Please copy out the entries below exactly, beginning with the line that contains "Exchange & Refund Policy (593, 859)" and ending with the line that contains "[My Wishlist] (298, 47)", and include nothing outside that span.

───── AVAILABLE RECORDS ─────

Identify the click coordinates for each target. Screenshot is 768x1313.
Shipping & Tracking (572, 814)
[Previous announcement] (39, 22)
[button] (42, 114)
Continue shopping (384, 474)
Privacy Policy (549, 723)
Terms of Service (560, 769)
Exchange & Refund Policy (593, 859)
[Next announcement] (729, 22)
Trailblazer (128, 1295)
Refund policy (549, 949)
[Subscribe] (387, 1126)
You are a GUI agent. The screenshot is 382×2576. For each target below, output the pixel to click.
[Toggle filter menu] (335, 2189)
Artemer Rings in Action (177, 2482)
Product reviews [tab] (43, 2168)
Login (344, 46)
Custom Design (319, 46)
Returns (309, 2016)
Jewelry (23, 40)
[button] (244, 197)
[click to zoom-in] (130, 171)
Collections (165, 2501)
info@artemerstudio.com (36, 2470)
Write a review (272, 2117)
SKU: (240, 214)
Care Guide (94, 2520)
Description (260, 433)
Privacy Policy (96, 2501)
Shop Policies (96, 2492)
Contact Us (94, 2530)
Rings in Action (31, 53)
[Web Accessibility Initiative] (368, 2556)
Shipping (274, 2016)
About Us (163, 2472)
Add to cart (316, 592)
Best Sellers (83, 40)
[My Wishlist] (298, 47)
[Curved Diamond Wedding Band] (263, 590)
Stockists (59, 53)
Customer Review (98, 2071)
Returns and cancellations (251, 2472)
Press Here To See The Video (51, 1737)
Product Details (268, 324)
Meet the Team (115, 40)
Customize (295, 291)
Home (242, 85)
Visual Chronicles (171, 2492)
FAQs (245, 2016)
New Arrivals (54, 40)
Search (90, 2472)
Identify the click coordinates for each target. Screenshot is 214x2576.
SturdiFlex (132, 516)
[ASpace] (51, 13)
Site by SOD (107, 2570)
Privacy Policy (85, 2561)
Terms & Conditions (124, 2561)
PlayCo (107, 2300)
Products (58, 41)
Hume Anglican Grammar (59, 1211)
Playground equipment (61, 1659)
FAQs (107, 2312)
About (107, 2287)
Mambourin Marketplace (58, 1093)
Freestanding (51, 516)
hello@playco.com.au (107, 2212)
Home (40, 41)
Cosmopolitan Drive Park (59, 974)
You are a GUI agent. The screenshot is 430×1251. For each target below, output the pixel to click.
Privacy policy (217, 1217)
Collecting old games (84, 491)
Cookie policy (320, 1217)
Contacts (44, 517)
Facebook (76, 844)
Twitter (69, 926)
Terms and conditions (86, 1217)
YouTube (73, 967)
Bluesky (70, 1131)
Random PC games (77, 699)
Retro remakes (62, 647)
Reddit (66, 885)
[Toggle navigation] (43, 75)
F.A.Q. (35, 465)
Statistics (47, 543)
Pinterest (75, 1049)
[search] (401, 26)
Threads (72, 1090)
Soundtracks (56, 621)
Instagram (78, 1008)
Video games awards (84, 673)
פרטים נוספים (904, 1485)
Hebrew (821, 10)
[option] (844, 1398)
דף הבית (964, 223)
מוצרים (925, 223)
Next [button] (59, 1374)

─────

- [RESPONSE FOR THIS EXERCISE]
Exchange & Refund Policy (593, 859)
[Next announcement] (729, 22)
Trailblazer (128, 1295)
Refund policy (549, 949)
[Subscribe] (387, 1126)
You are a GUI agent. The screenshot is 382×2576. For each target below, output the pixel to click.
[Toggle filter menu] (335, 2189)
Artemer Rings in Action (177, 2482)
Product reviews [tab] (43, 2168)
Login (344, 46)
Custom Design (319, 46)
Returns (309, 2016)
Jewelry (23, 40)
[button] (244, 197)
[click to zoom-in] (130, 171)
Collections (165, 2501)
info@artemerstudio.com (36, 2470)
Write a review (272, 2117)
SKU: (240, 214)
Care Guide (94, 2520)
Description (260, 433)
Privacy Policy (96, 2501)
Shop Policies (96, 2492)
Contact Us (94, 2530)
Rings in Action (31, 53)
[Web Accessibility Initiative] (368, 2556)
Shipping (274, 2016)
About Us (163, 2472)
Add to cart (316, 592)
Best Sellers (83, 40)
[My Wishlist] (298, 47)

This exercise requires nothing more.